If you google the Q, you’ll find a number of sources addressing this.

kritiper's avatar

No point in serving raw eggs of any type to your dog as a cooked egg is just as good nutritionally.

MrGrimm888's avatar

It would not be wise to give pets anything not specifically designed for them.

LadyMarissa's avatar

I did a search for “quail eggs safe for dogs” & got a return of 10 hits. 9 out of 10 said raw quail eggs were good for your dog & one also said they were also good for your cat. Many years ago my vet recommended raw quail eggs for a skin condition my dog had & he loved them.

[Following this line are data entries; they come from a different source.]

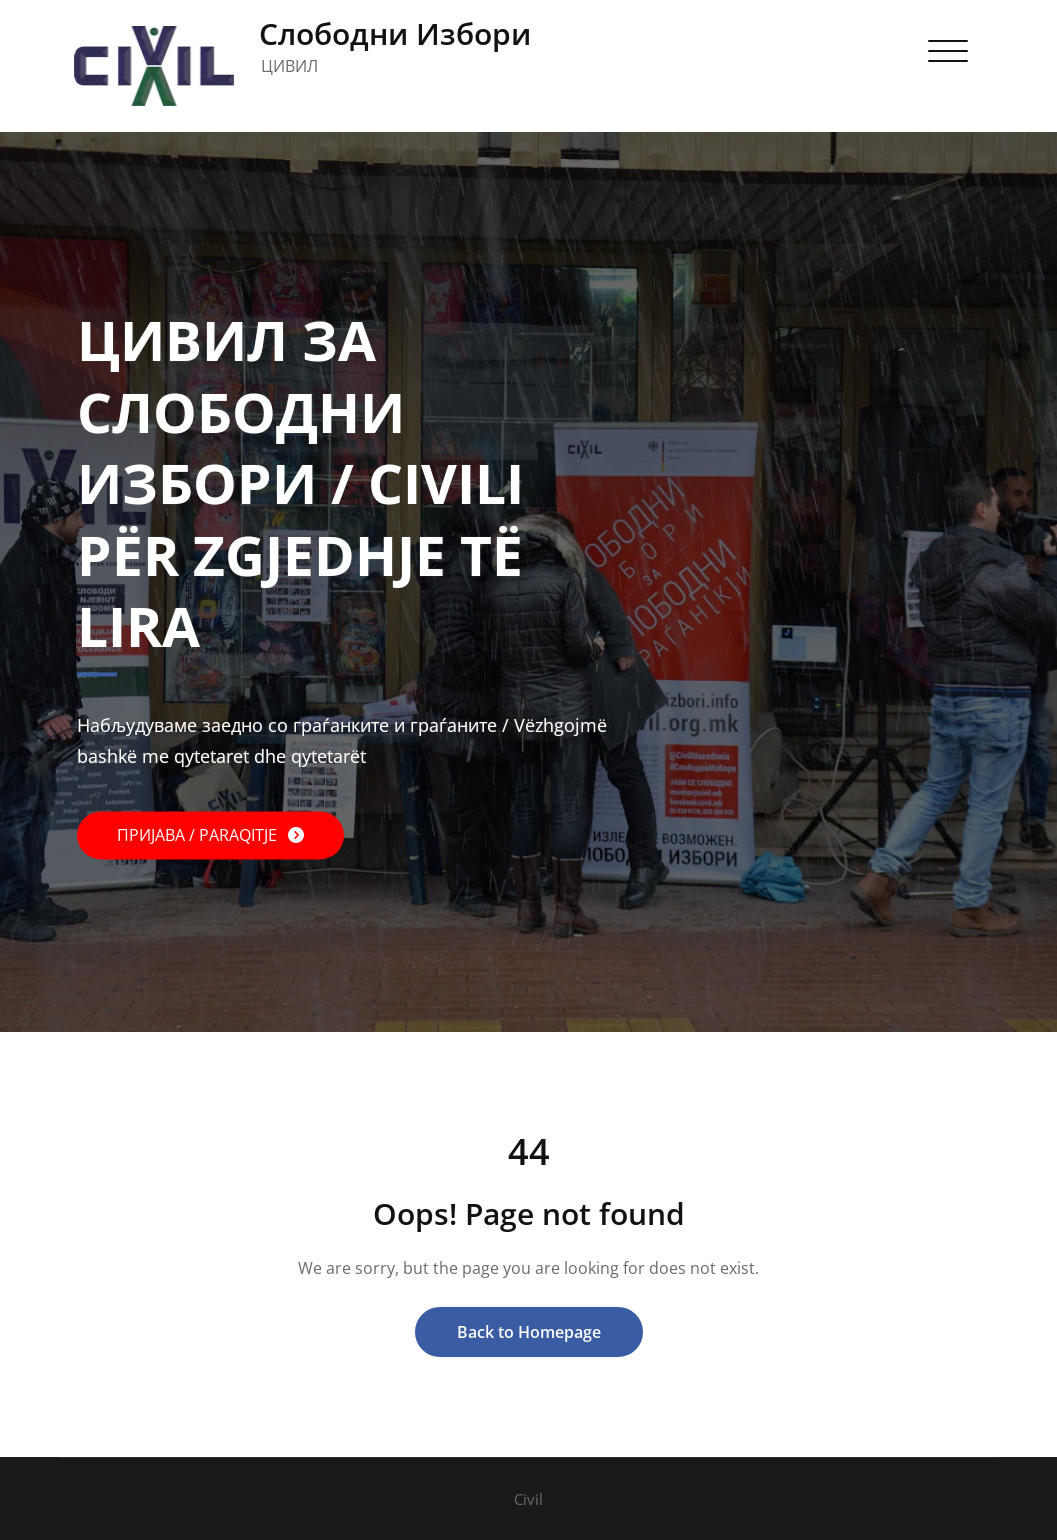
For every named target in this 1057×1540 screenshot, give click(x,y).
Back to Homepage (529, 1332)
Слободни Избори (395, 33)
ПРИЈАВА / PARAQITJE (199, 836)
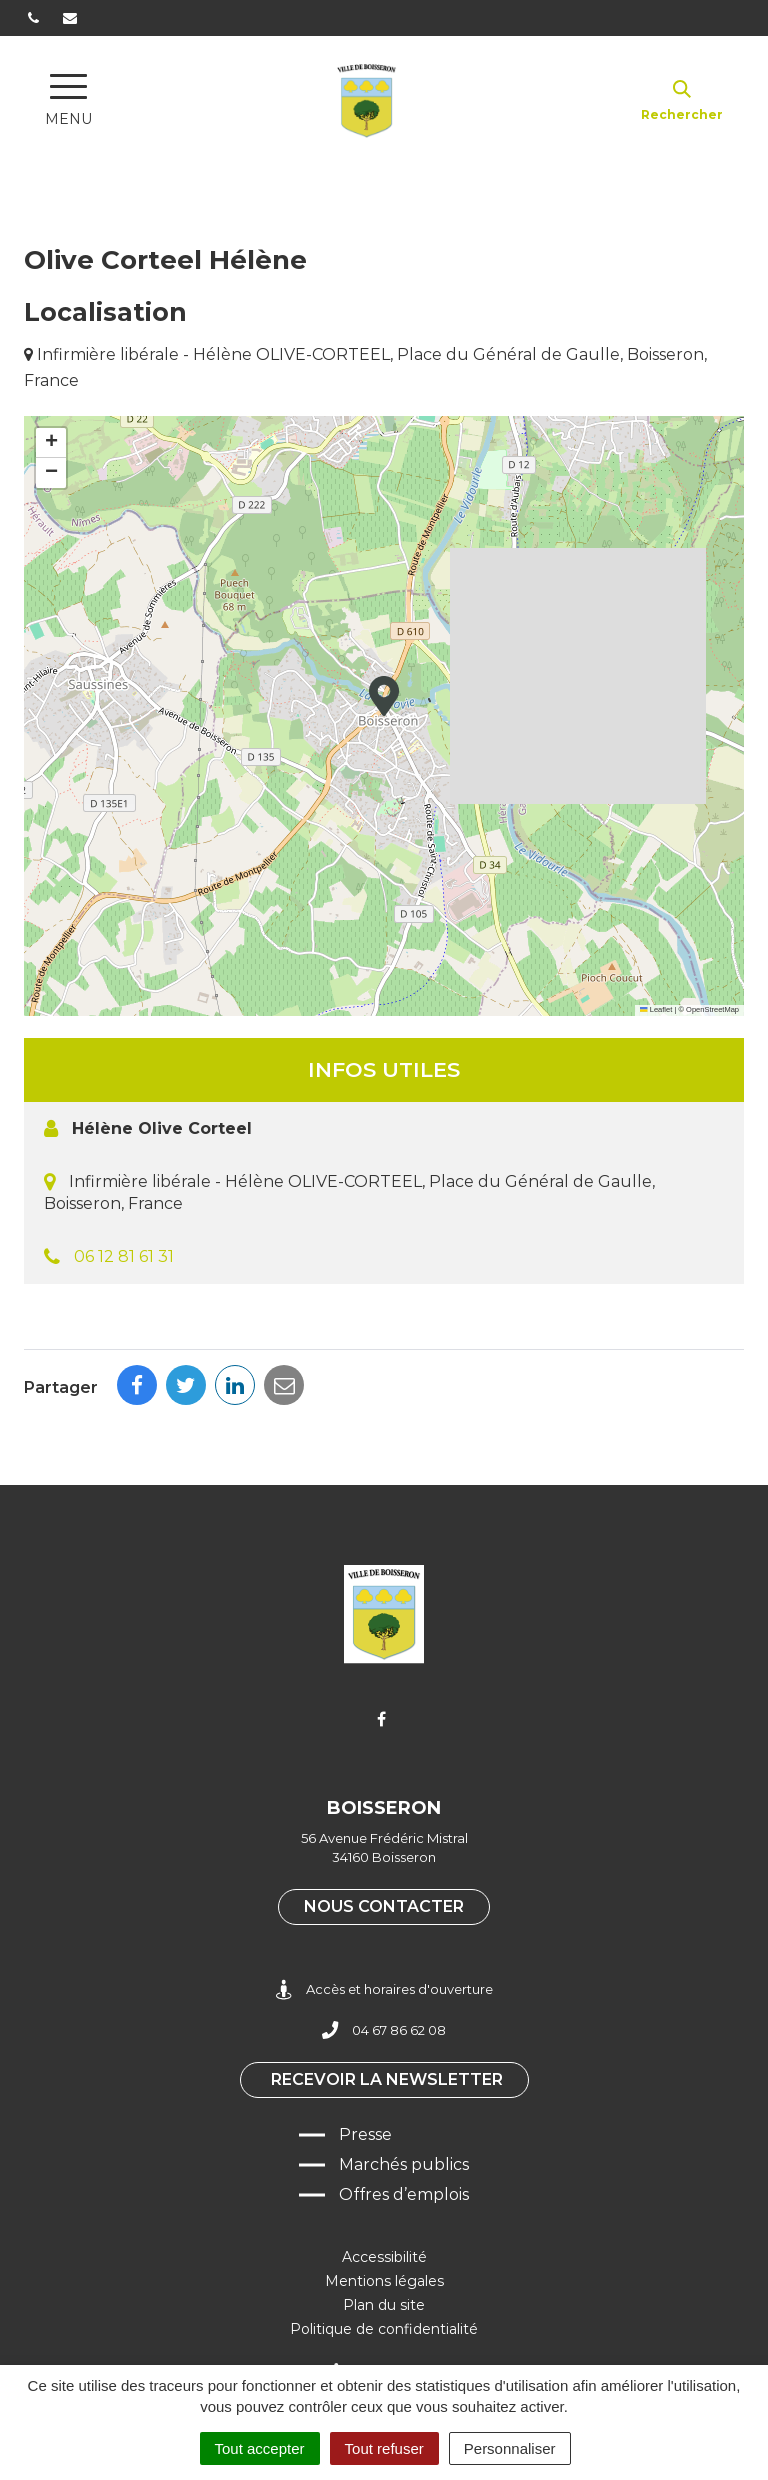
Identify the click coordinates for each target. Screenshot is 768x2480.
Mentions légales (384, 2281)
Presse (365, 2134)
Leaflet (656, 1009)
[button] (384, 696)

Honestly, BEFORE I fed them to any of my dogs now, I’d be “consulting with my dog’s vet” rather than “ask a friend”!!!

MrGrimm888's avatar

A proper dosage of fish oil, would be safer, and more effective for skin.

LadyMarissa's avatar

My vet also had me give my dog Brewers Yeast. It did wonders for his coat but also did wonders for his need to fart chemical warfare strength odors. I still gag when I remember it!!!

MrGrimm888's avatar

In a perfect world, a vet does some cytology, to figure out exactly what needs to be battled in regards to the patient’s skin. Different problems, need different solutions.

snowberry's avatar

This always confuses me. My dogs have always eaten anything they found on the ground (dead animals, bird poop, etc.). I can only remember once or twice that they’ve actually thrown up, but other than that they have never actually gotten ill. So concern about a healthy dog being harmed by eating something contaminated with salmonella seems off to me.

I think it’s a bunch of baloney.

MrGrimm888's avatar

No. You’ve just been rolling the dice. Some do better than others, but dogs have been domesticated to a point where they really should only be consuming custom food for them.